Solid Biosciences has secured orphan drug designation (ODD) from the US Food and Drug Administration (FDA) for SGT-003, the company’s advanced gene therapy candidate for Duchenne muscular dystrophy (Duchenne).
Solid Biosciences is a life sciences firm specialising in the creation of precision genetic treatments for neuromuscular and cardiac disorders, including SGT-003, for the treatment of Duchenne.
Duchenne is a genetic muscle-wasting disorder primarily impacting boys, typically manifesting symptoms between the ages of three and five. This progressive, irreversible, and ultimately fatal condition occurs in approximately one in every 3,500 to 5,000 live male births, with an estimated prevalence of 5,000 to 15,000 cases in the US alone.
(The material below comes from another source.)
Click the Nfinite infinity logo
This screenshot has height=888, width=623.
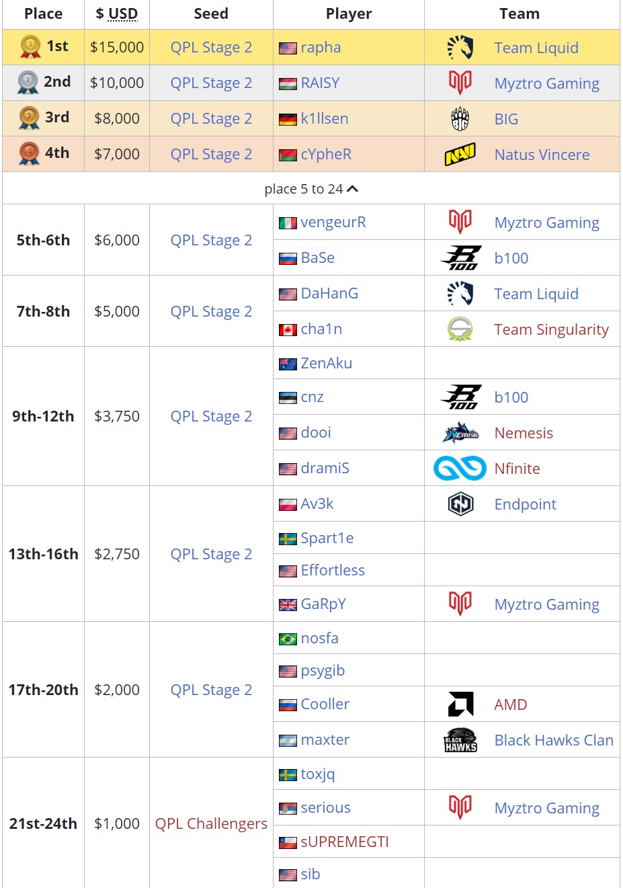460,469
Solid Biosciences president and CEO Bo Cumbo said: “Obtaining ODD status for SGT-003, along with Fast Track Designation granted last month, furthers our efforts to meet the ongoing challenge of treating this devastating disease as expeditiously as possible.
“These designations are important milestones for Solid, supporting the continued development of next-generation therapies for Duchenne.”
Currently, the company is actively working towards obtaining approvals from institutional review boards (IRB) at the designated clinical trial sites for the anticipated Phase 1/2 clinical trial of SGT-003. Following this, patient screening is anticipated to commence shortly.
The initiation of patient dosing in the trial is projected to take place in the mid-to-late first quarter of 2024.
Solid Biosciences chief medical officer Gabriel Brooks said: “SGT-003 therapy stands out among other Duchenne gene therapy candidates by leveraging a novel capsid and a muscle tropic vector delivering a microdystrophin that incorporates a neuronal Nitric Oxide Synthase (nNOS) binding domain.
“These attributes among others, have the potential to yield both more potent transduction than historical approaches and a microdystrophin that may be able to more fully address muscle resiliency.
“Obtaining ODD status is an exciting development that we believe will aid our efforts to bring advanced treatment options to those patients affected by Duchenne.”
SGT-003 uses a proprietary, carefully designed capsid (AAV-SLB101) to administer a DNA sequence encoding a truncated version of the dystrophin protein (microdystrophin), featuring the R16-R17 nNOS binding domain.
Preclinical data indicates the potential significance of this domain for both muscular function and sustained benefits in patients.